• _What is expected_:
In the records below, the line with "Given: Click the $10.00 Premium price" opens the range and the line with "Screen dimensions: 926x519" closes it; print that range exactly and nothing else.
*** Opening Records to process ***
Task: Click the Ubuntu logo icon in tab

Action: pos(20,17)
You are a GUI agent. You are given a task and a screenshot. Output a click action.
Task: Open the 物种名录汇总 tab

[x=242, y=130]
*** Closing Records to process ***
*** Opening Records to process ***
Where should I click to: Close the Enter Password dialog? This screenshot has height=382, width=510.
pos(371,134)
*** Closing Records to process ***
*** Opening Records to process ***
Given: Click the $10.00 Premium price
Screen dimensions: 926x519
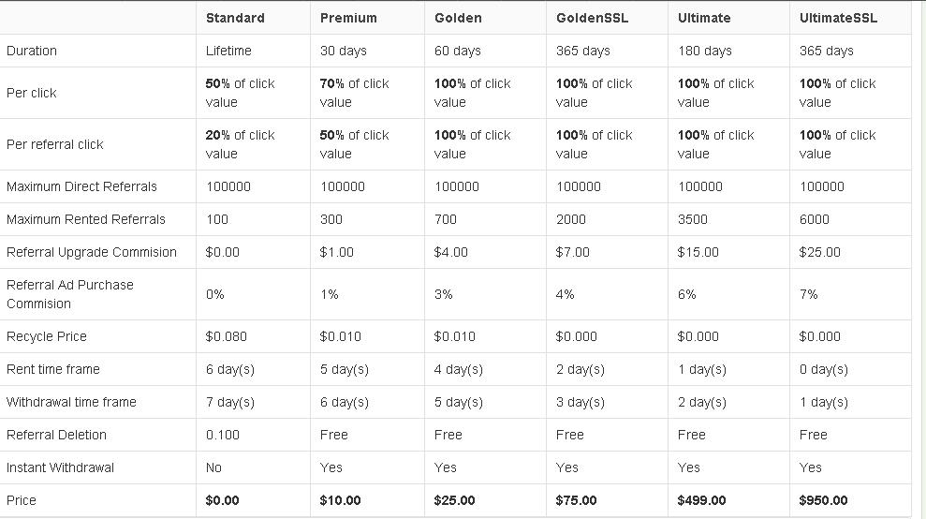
*** Closing Records to process ***
• _Solution for this problem_:
Given: Click the $10.00 Premium price
Screen dimensions: 926x519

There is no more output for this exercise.